Yang Wei, Gu Guo-zhen, Song E, Cui Zhi-hua, Dong Yu, Sui Dong-ming, Ma Yan-ling
Department of Ophthalmology, First Affiliated Hospital, Jilin University, Changchun 130021, China.
Zhonghua Yan Ke Za Zhi. 2007 Feb;43(2):134-41.
To investigate the biological characters of limbal cells and evaluate the effect of cultivated human limbal epithelial cells transplantation on ocular surface reconstruction.
Human limbal cells were isolated and cultivated in vitro. Immunofluorescence staining and RT-PCR were used to study the phenotype of the cells, BrdU labeling test was used to identify the slow-cycling cells in the cultures. Limbal stem cell deficiency (LSCD) was established in rat cornea by alkali burn. Two weeks after the injury, the rats received transplantation of cultivated human limbal epithelial cells with amniotic membrane carrier, and then the therapeutic effects were evaluated by slit lamp observation, HE staining and immunofluorescent staining.
On day 7, p63 and K19 were strongly expressed by most cells, only a few cells expressed K3. On day 14 and day 21, p63 and K19 were still expressed by a majority of cells, while the proportion of K3 positive cells increased, some cells co-expressed p63 and K3. RT-PCR showed that gene expression of both p63 and K12 were positive in cultivated limbal cells, but in mature superficial epithelial cells only K12 was detected. Slow-cycling cells were observed after cultured for 21 days with BrdU free medium. Four weeks after limbal stem cells combined amniotic membrane transplantation (LSAT), both slit lamp observation and HE staining showed that LSAT relieved the pathological changes of rat cornea notably as compared with the amniotic membrane transplantation (AMT) group and control group. The rats that received LSAT exhibited reconstructed corneas with the intact epithelium and improved transparency. Immunofluorescence staining showed that a majority of the rat corneal epithelial cells stained positively to anti-human nuclear antibody and K3 antibody.

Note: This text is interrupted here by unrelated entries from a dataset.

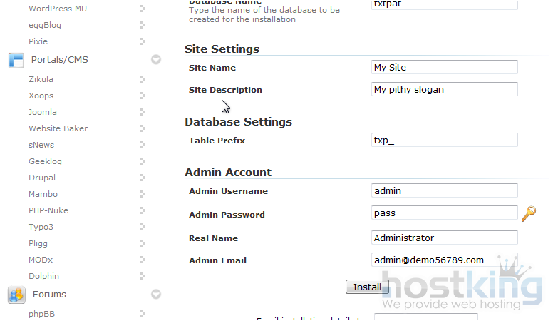The height and width of the screenshot is (321, 553).
Task: Click the arrow icon next to phpBB
Action: pos(143,313)
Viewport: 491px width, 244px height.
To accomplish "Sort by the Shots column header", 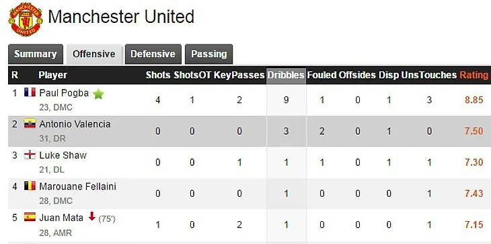I will (x=158, y=75).
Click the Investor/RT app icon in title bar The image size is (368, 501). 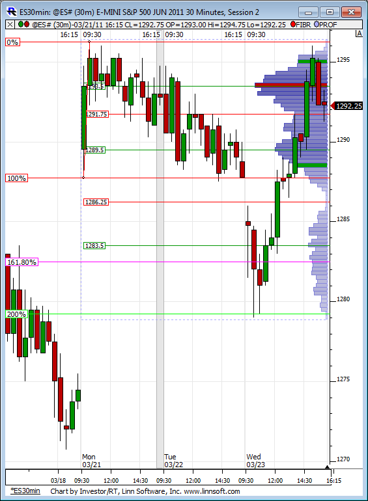pos(12,12)
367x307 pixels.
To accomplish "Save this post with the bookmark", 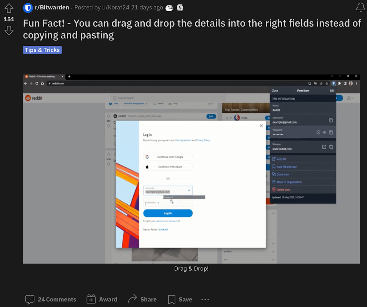I will point(180,299).
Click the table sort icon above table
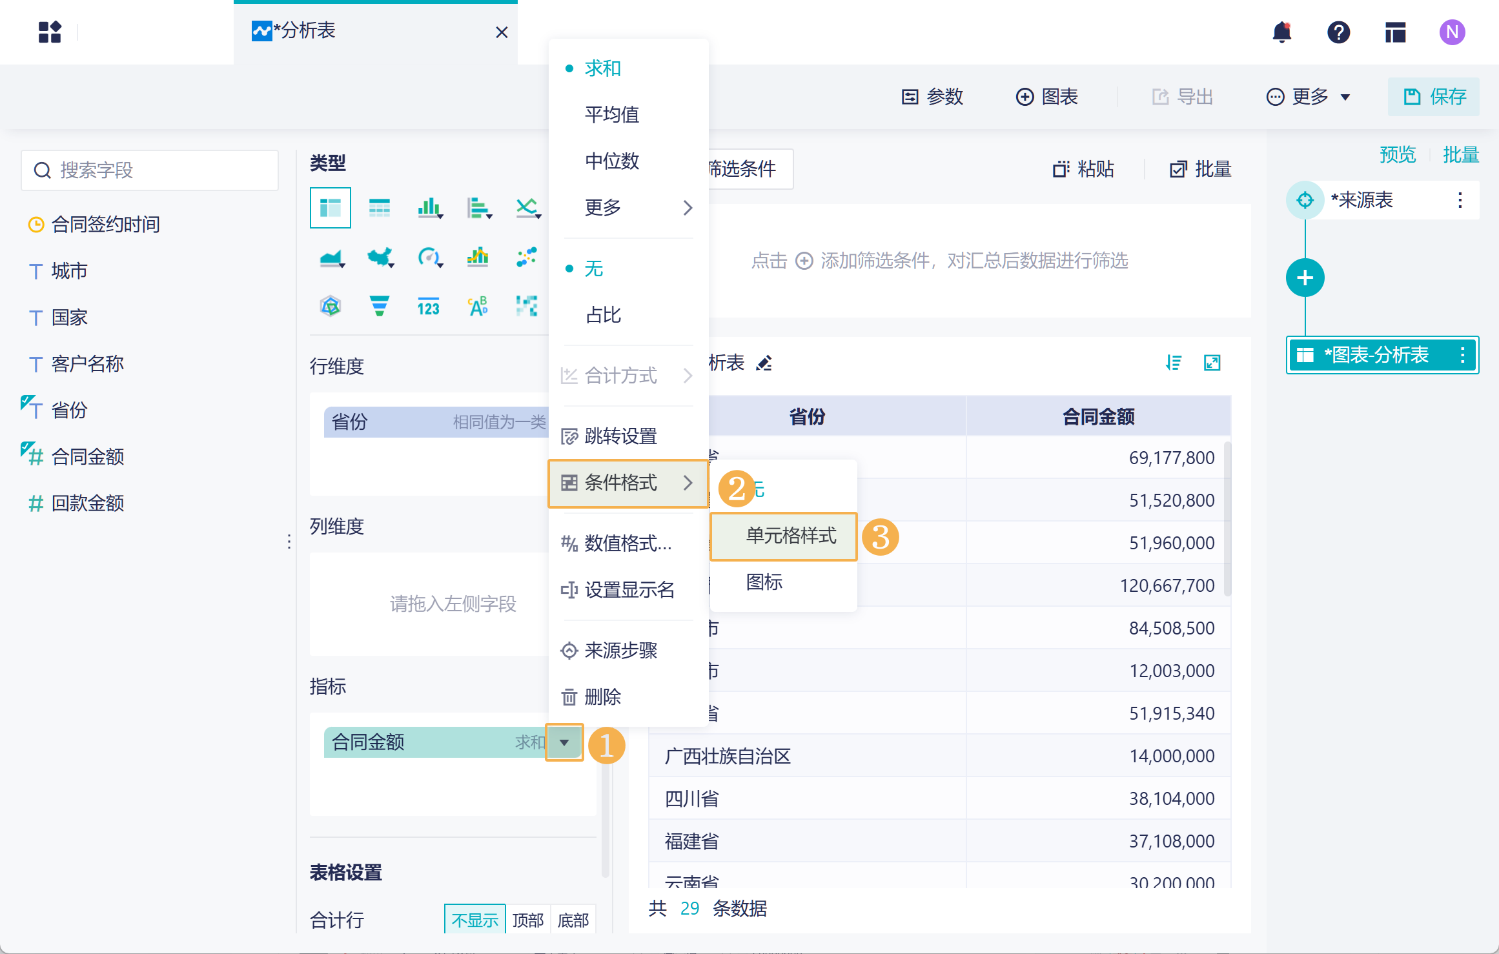 (x=1173, y=363)
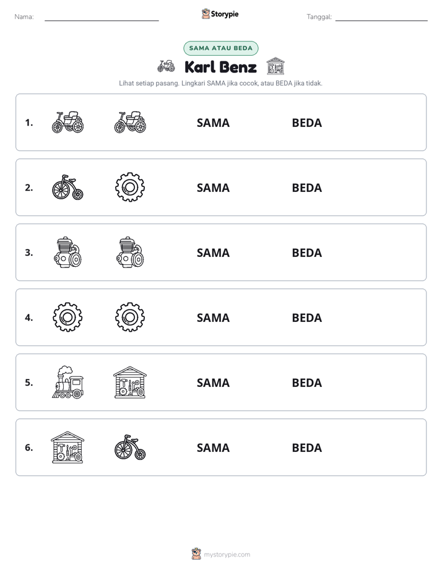This screenshot has height=572, width=442.
Task: Choose SAMA for question 4
Action: [213, 318]
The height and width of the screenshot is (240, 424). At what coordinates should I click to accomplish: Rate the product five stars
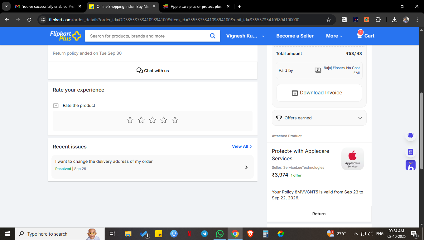click(175, 120)
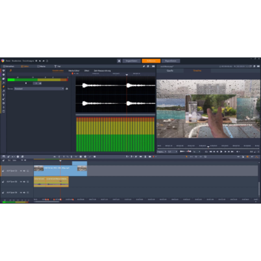Select the Title (T) tool in left sidebar
261x261 pixels.
pyautogui.click(x=3, y=95)
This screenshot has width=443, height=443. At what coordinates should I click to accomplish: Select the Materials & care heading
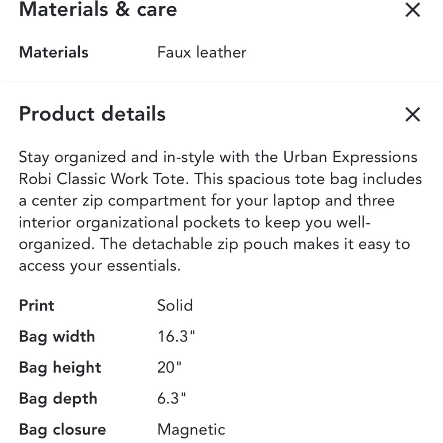coord(98,10)
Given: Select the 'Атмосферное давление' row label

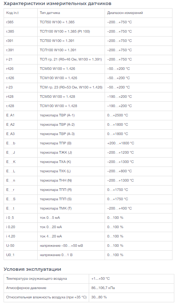Looking at the screenshot, I should click(x=46, y=288).
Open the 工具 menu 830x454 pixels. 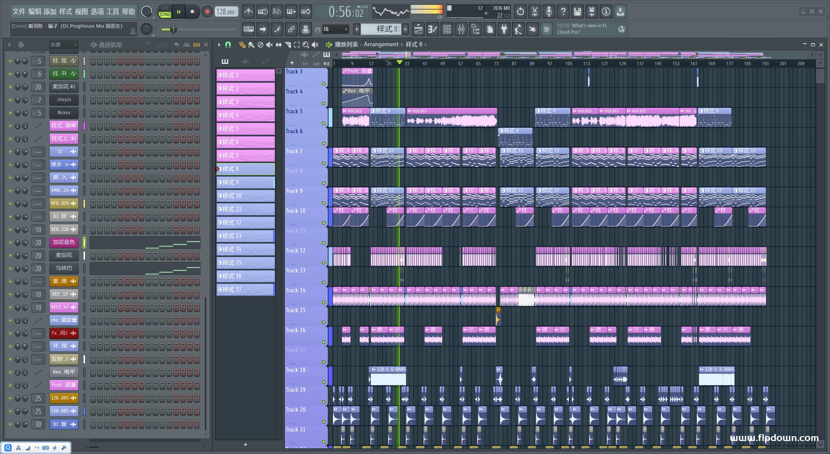[x=113, y=12]
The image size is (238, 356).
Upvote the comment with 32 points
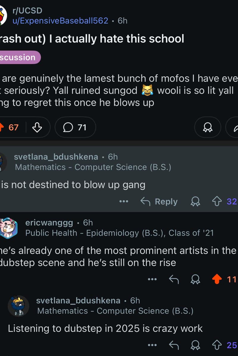[x=217, y=202]
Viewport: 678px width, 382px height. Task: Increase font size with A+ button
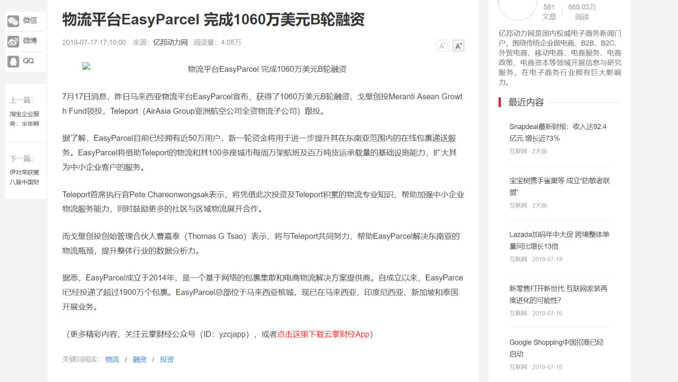(x=458, y=46)
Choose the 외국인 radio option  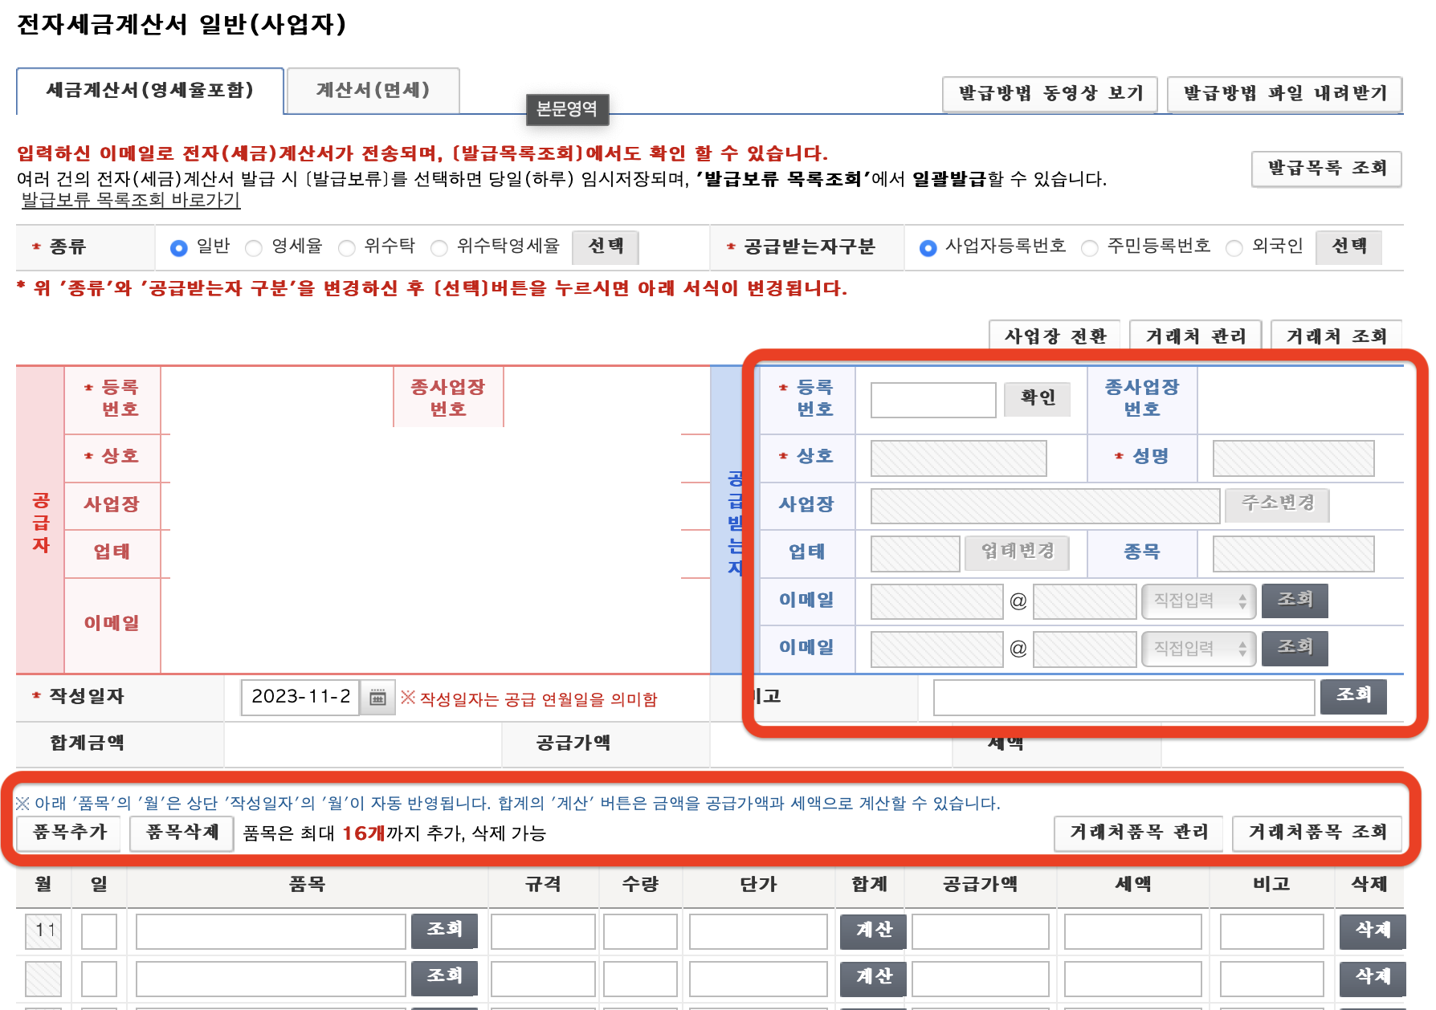click(x=1233, y=247)
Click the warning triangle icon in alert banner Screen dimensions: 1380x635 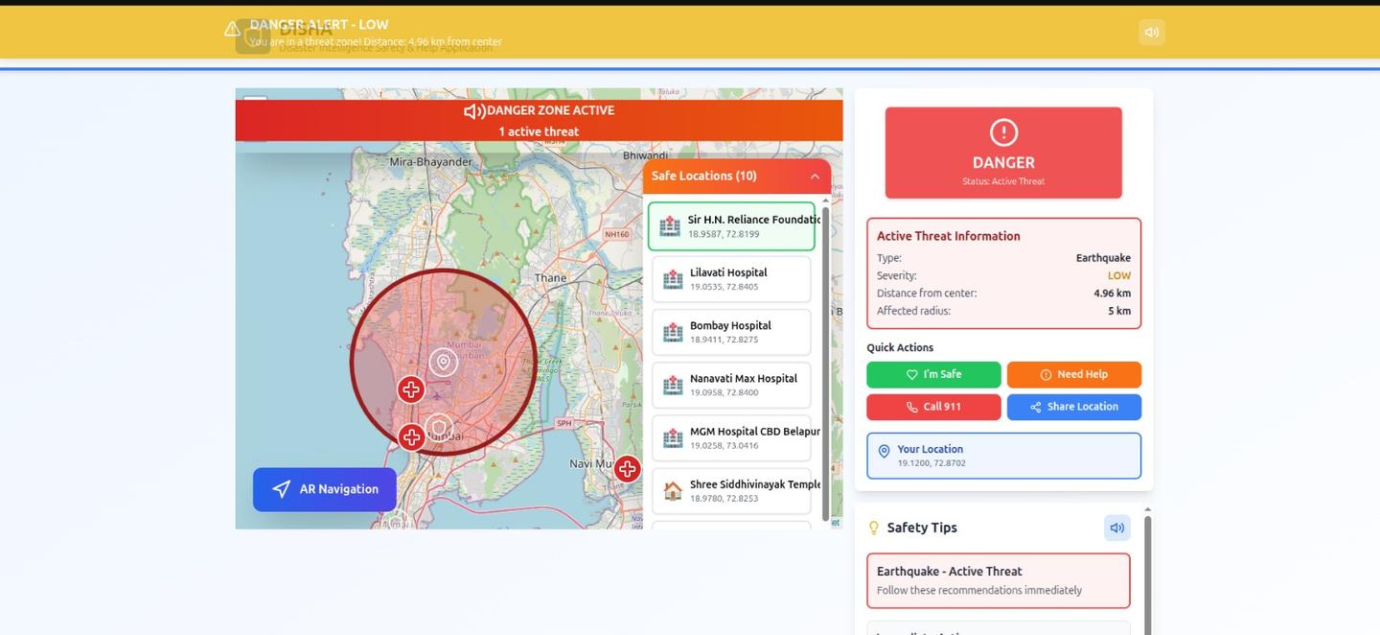(232, 29)
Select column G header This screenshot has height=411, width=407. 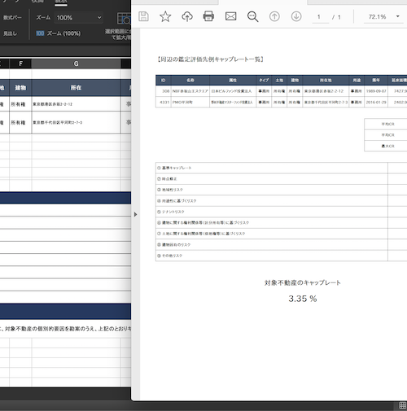(x=76, y=63)
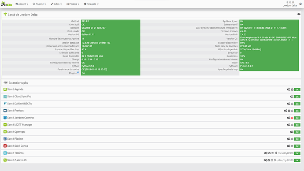Open the dashboard icon beside Santé de Jeedom Delta
This screenshot has height=171, width=304.
click(299, 14)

P63 is not exclusively expressed by limbal stem cells (LSCs), a certain amount of p63 may also expressed by transient amplifying cells, LSCs are identified as p63 and K19 positive, K3/K12 negative cells. The detection of slow-cycling cells in the culture confirms that LSCs can be cultivated in vitro. Cultivated LSCs combine with amniotic membrane transplantation can functionally reconstruct the cornea suffered with LSCD.
研究角膜缘细胞的生物学特性,评估培养的人角膜缘上皮细胞移植对眼表重建的效果。
体外分离培养人角膜缘细胞。采用免疫荧光染色和逆转录-聚合酶链反应(RT-PCR)研究细胞表型,用5-溴脱氧尿嘧啶核苷(BrdU)标记试验鉴定培养物中的慢循环细胞。通过碱烧伤建立大鼠角膜缘干细胞缺乏(LSCD)模型。损伤后两周,大鼠接受带羊膜载体的培养人角膜缘上皮细胞移植,然后通过裂隙灯观察、苏木精-伊红(HE)染色和免疫荧光染色评估治疗效果。
第7天时,大多数细胞强烈表达p63和角蛋白19(K19),只有少数细胞表达角蛋白3(K3)。第14天和第21天时,大多数细胞仍表达p63和K19,而K3阳性细胞比例增加,部分细胞同时表达p63和K3。RT-PCR显示,培养的角膜缘细胞中p63和角蛋白12(K12)基因表达均为阳性,但在成熟的表层上皮细胞中仅检测到K12。在无BrdU培养基中培养21天后观察到慢循环细胞。角膜缘干细胞联合羊膜移植(LSAT)四周后,裂隙灯观察和HE染色均显示,与羊膜移植(AMT)组和对照组相比,LSAT显著减轻了大鼠角膜的病理变化。接受LSAT的大鼠角膜重建,上皮完整,透明度提高。免疫荧光染色显示,大多数大鼠角膜上皮细胞抗人核抗体和K3抗体染色呈阳性。
P63并非仅由角膜缘干细胞(LSCs)表达,一定量的P63也可能由短暂扩增细胞表达,LSCs被鉴定为p63和K19阳性、K3/K12阴性细胞。培养物中慢循环细胞的检测证实LSCs可在体外培养。培养的LSCs联合羊膜移植可在功能上重建患有LSCD的角膜。